La política cultural de la Revolución ha abierto un espacio amplio y desprejuiciado para que los creadores puedan hacer su obra en total libertad. Es cierto que ha habido errores, incomprensiones y torpezas, pero el propio proceso revolucionario se ha encargado de rectificarlos.
Las instituciones, junto a la Uneac y a la Asociación Hermanos Saíz, se mantienen abiertas al debate franco con artistas y escritores. Si por alguna razón el diálogo se interrumpe, existen los canales de comunicación apropiados para retomarlo.
Es totalmente legítimo dialogar sobre cómo consolidar los vínculos entre creadores e instituciones, sobre manifestaciones experimentales del arte que aún no han sido suficientemente comprendidas, sobre la imprescindible función crítica de la creación artística, sobre el «todo vale» de la visión postmoderna, sobre la libertad de expresión y otros muchos temas.

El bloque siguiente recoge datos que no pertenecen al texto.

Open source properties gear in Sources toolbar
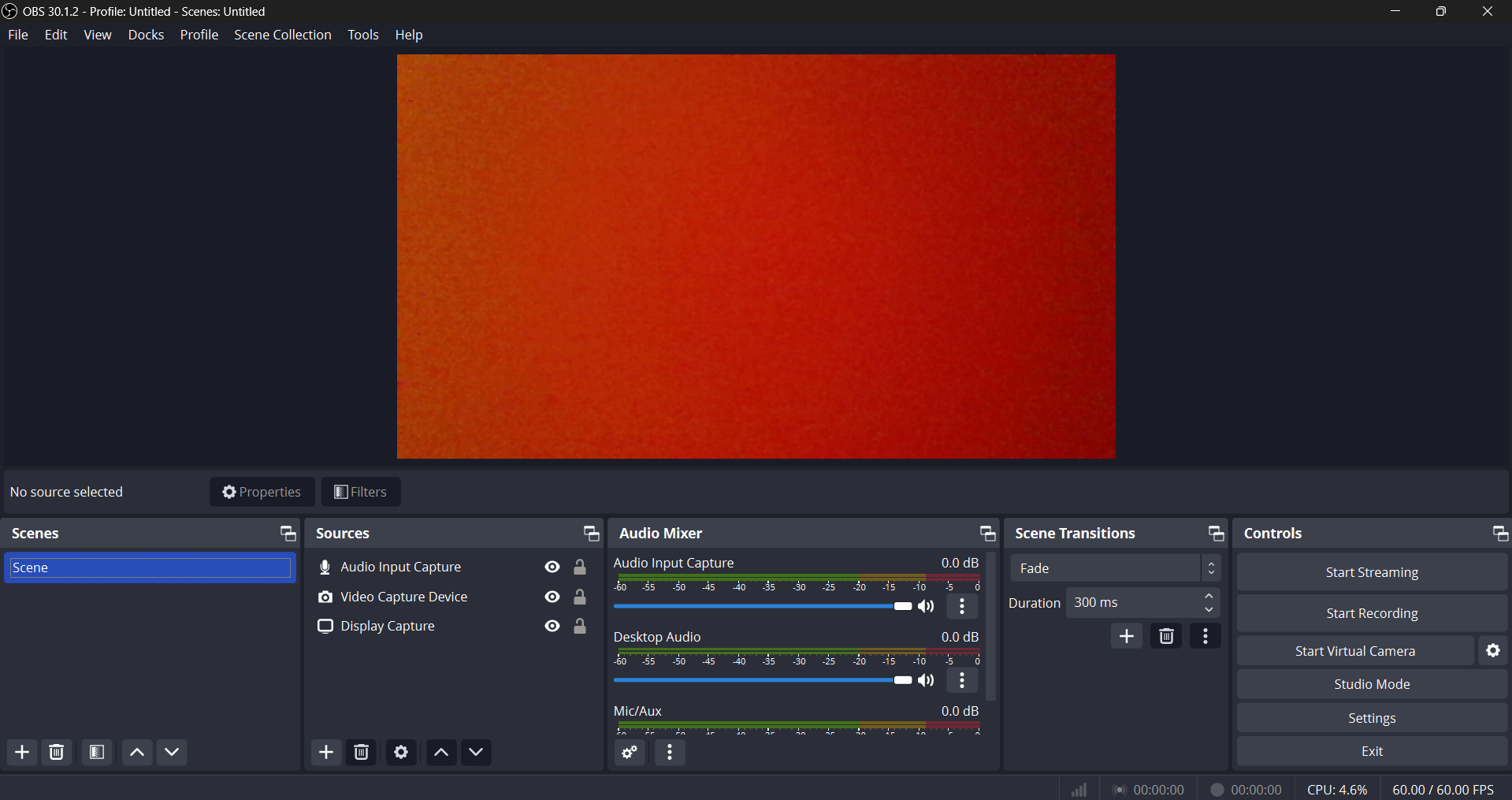The height and width of the screenshot is (800, 1512). click(401, 753)
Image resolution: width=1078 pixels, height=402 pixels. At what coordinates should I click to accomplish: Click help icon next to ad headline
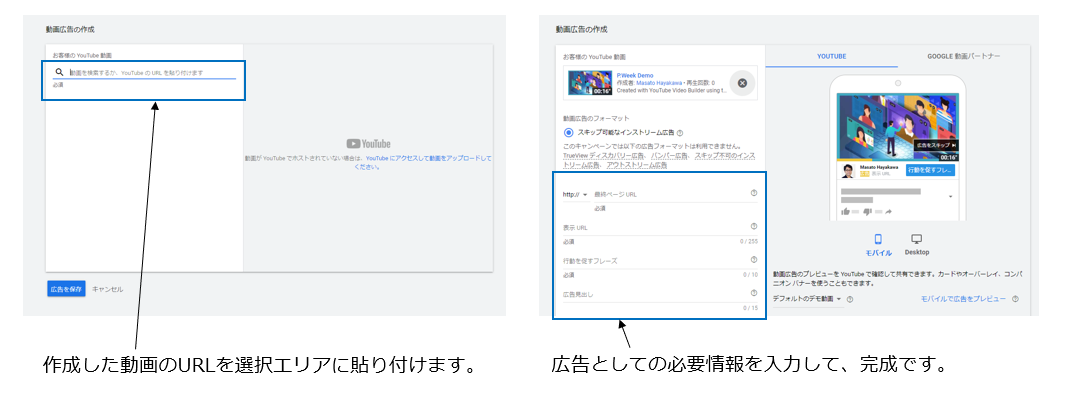[753, 293]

Lo que no resulta legítimo es el irrespeto a la ley, la pretensión de emplear el chantaje contra las instituciones, ultrajar los símbolos de la patria, buscar notoriedad mediante la provocación, participar en acciones pagadas por los enemigos de la nación, colaborar con quienes trabajan para destruirla, mentir para sumarse al coro anticubano en las redes, atizar el odio.
En medio de la crisis mundial provocada por la pandemia y el neoliberalismo global, Cuba sufre al mismo tiempo un acoso sin precedentes de EE.UU. Por eso se ha escogido este momento para financiar espectáculos que ofrezcan una imagen desfigurada del país.
Todo creador que se acerque a las instituciones con objetivos legítimos encontrará interlocutores dispuestos a escucharlo y a apoyarlo. Con los farsantes no hay diálogo posible.